-
Po poniedziałku upały znikną bez śladu. Od wtorku zrobi się wyraźnie chłodniej.
-
Przez cały tydzień towarzyszyć nam będą deszcze i burze z gradem oraz silnym wiatrem.
-
Weekend nie przyniesie upragnionej poprawy pogody – w całym kraju utrzymają się zmienne warunki z przelotnymi opadami i burzami.
- Więcej ważnych informacji znajdziesz na stronie głównej Interii
Nowy tydzień zaczął się szczególnie. Do Polski dociera masa gorącego powietrza, przynosząca do wielu miejsc upały, sięgające nawet 32 stopni Celsjusza. Tak samo jednak jak szybko przyszła, tak szybko zniknie z naszego kraju i już we wtorek zrobi się chłodniej – wynika z najnowszych prognoz Instytutu Meteorologii i Gospodarki Wodnej. Wróci nieprzyjemna, pochmurna aura, która towarzyszyła nam przez ostatnie dni.
Poniedziałek jak pogodowa anomalia. Potem będzie tylko gorzej
Chociaż upalny, poniedziałek nie będzie spokojnym dniem, szczególnie na zachodzie. Tam po południu i wieczorem nadciągną burze z intensywnymi ulewami i silnym wiatrem, osiągającym w porywach nawet do 90 km/h. Burze i deszcze utrzymają się również w kolejnych dniach.
Wtorek będzie już wyraźnie chłodniejszy. Skończą się upały, choć miejscami w centrum i na południu i północnym wschodzie wciąż będzie ciepło – odpowiednio: do 25 i 27 stopni Celsjusza. Najchłodniej będzie natomiast miejscami na Wybrzeżu, Kaszubach oraz na terenach podgórskich: 20-22 stopnie.
Aura tego dnia nie zachwyci, choć burze nie będą już tak silne jak te z poniedziałku. Będzie pochmurnie, zaś w wielu miejscach przelotnie popada, a lokalnie również zagrzmi.
Burz trzeba się spodziewać przede wszystkim na północnym zachodzie, a po południu również na zachodzie kraju. Przyniosą one lokalne gradobicia oraz ulewy do 25 litrów wody na metr kwadratowy, a na Wybrzeżu, Kaszubach oraz na Podlasiu suma opadów może sięgnąć 40 litrów. W czasie burz porywy wiatru będą dochodzić do około 70 km/h.

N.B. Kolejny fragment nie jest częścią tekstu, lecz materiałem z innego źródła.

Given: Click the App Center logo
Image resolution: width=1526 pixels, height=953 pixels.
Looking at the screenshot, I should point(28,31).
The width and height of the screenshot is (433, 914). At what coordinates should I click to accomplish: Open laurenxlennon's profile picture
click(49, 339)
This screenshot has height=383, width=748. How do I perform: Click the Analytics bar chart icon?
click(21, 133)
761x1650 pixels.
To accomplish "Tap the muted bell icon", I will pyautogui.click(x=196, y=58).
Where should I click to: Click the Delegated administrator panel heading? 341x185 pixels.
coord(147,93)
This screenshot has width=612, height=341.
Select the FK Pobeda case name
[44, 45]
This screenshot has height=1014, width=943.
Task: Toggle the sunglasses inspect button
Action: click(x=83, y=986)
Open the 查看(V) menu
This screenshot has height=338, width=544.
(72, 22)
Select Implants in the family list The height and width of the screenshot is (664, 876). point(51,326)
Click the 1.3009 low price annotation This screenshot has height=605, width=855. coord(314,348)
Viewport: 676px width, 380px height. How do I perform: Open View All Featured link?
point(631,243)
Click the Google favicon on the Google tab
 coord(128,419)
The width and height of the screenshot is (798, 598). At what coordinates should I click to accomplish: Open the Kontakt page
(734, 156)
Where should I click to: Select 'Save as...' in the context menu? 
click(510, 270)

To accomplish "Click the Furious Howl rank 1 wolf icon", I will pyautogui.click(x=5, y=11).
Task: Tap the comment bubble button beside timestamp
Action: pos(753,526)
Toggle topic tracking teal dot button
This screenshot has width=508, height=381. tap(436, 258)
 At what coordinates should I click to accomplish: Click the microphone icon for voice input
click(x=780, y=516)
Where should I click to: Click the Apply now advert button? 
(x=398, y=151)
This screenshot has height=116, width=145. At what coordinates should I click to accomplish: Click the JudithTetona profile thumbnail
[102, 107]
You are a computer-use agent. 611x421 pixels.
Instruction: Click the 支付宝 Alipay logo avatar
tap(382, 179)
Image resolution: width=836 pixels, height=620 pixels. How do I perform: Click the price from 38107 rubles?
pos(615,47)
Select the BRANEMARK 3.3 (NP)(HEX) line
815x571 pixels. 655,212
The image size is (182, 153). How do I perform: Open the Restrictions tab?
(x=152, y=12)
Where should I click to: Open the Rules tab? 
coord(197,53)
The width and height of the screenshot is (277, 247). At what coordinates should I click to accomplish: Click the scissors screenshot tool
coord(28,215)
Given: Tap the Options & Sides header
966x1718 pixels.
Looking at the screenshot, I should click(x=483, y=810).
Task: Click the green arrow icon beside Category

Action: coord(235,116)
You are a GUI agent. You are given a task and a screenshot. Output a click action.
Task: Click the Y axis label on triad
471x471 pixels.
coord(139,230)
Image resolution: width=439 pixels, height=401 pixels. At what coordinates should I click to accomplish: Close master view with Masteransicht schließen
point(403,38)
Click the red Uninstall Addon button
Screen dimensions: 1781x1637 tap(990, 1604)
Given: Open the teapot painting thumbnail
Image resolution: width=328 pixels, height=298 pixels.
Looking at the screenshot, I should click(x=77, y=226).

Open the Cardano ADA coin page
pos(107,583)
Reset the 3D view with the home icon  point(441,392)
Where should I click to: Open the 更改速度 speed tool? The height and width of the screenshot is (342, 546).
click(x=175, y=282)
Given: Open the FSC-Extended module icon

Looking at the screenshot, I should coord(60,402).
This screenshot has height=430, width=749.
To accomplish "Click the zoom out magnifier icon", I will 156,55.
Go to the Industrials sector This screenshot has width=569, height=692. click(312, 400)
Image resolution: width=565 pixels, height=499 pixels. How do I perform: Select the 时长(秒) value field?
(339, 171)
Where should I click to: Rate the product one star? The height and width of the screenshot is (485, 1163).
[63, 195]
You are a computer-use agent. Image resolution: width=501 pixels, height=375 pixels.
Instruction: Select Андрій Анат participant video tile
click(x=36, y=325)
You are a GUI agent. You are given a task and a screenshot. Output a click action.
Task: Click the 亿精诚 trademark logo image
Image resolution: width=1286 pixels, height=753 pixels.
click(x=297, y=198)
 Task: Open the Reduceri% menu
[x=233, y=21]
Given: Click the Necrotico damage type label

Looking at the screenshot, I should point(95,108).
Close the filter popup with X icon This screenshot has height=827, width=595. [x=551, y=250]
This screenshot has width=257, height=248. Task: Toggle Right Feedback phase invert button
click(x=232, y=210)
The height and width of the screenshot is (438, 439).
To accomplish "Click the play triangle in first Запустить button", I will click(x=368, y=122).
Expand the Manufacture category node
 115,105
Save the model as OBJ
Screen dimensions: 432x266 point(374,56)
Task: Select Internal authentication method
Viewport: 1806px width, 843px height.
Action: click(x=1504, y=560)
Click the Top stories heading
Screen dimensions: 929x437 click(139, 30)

Tydzień pochmurny, deszczowy i burzowy
Podobna pogoda, z przelotnym deszczem i lokalnymi burzami w wielu miejscach, utrzyma się najpewniej do końca tygodnia.
W środę na burze trzeba będzie uważać przede wszystkim na wschodzie i północy. Będą one dość słabe, z porywami wiatru do maksymalnie 60 km/h. Temperatury nie przekroczą około 25 stopni w centrum i 27 st. C na południu. Najchodniej, około 20 stopni, będzie na Wybrzeżu i lokalnie na Pomorzu.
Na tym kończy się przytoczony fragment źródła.